Fundamentalists, in their fight against Modernists, imagine they are going the whole way, when they insist that Christ is the Son of God, having been conceived in the virgin, Mary, by the holy spirit, and that God is the Father of Christ, and of believers.  The passage which speaks of the Son in the fullest sense - Col. 1:13 - is obscured by a faulty rendering, "His dear Son."  The correct rendering is, "the Son of His love."  To speak of Christ as His dear Son, is but to repeat what believers already knew before Colossians was written, and what would be known today, even if Colossians had never been written.  

He is far more than His dear Son; He is the Son of His love.  This unveils to us the Son of God, long before He lived in flesh.  It takes us back to a time before the eons.  It points to a time when none except the Father and the Son existed - a time when the Son had just come out of the Father, as the Firstborn of every creature.  Furthermore, it calls attention to the tremendously important fact that the Son is the PRODUCT of God's love.  In other words, God's love, when it acted, brought forth the Son. 

Following this, the apostle informs us hurriedly, as if it were equally important, (which, indeed, it is), that in the Son of God's love, the universe in the heavens and on the earth is created, (verse 16).  Christ came out from God, (John 13:3), and when He thus came out as the product of God's love, the universe came out in Him.  Before anything that is now in the universe had a separate existence, it was all in the Son.  This is what is meant by the statement that the universe has been created in Him.   

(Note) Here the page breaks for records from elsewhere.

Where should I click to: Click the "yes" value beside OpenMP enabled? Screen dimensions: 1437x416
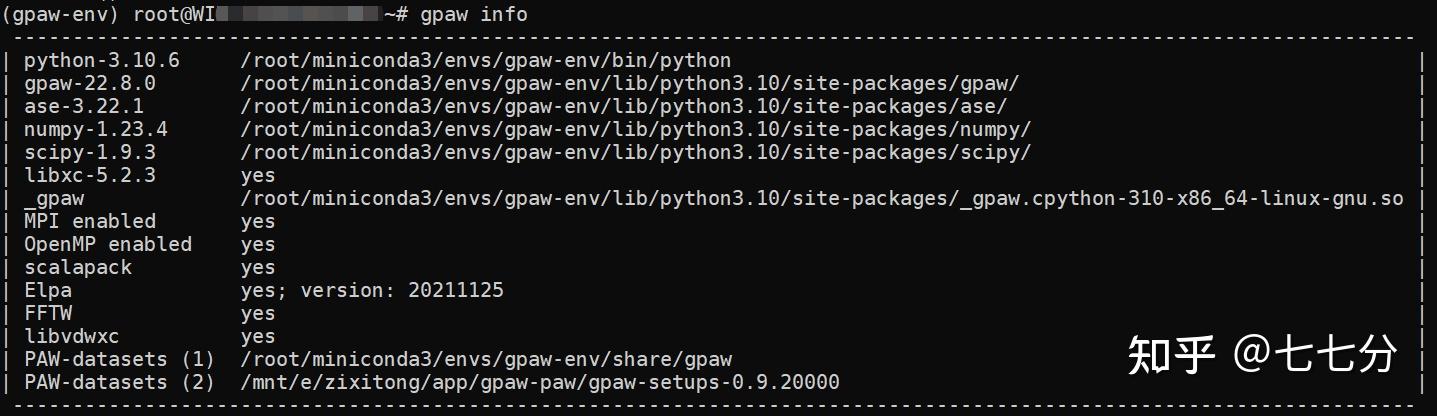point(258,244)
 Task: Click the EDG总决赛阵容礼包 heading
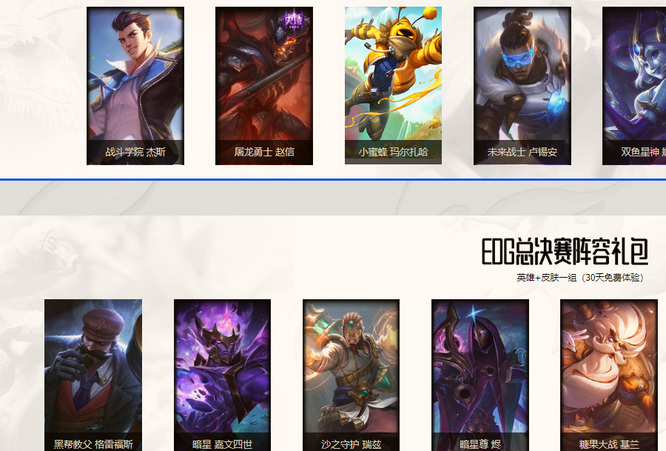pyautogui.click(x=565, y=251)
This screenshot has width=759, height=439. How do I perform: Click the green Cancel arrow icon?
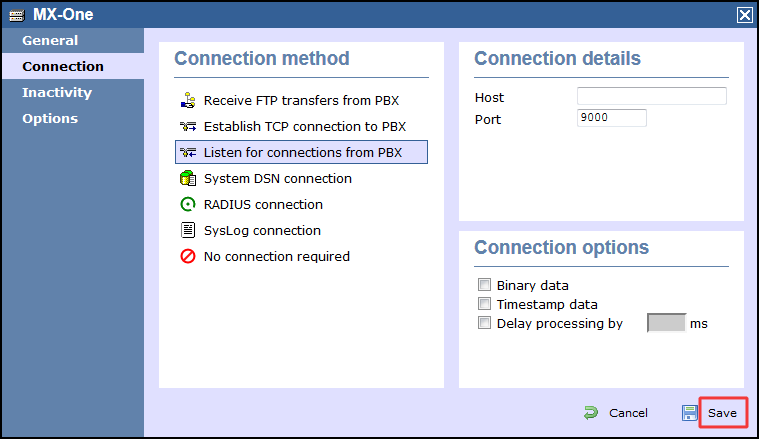(591, 413)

And this is God's way of showing to discerning minds and hearts.  His love for the universe.  He loves it so much that he chooses the Son of His love as the Channel. through Which to bring it into existence.  Also it is His way of telling us how much value he attaches to the universe.  Would anyone say that God brought anything valueless into existence through the very Person Who is the product of His love?  

In this passage the Father is unveiled, although He is not here referred to as Father.  It is impossible to think of the Son without thinking of His Father, and it is certain that when we see that the Son is the Son of His love, and that the universe is created in Him, we will also see that the Father Who loves the Son also loves the universe.  This is brought out more forcibly when we read further that the universe is created THROUGH Him and FOR Him.  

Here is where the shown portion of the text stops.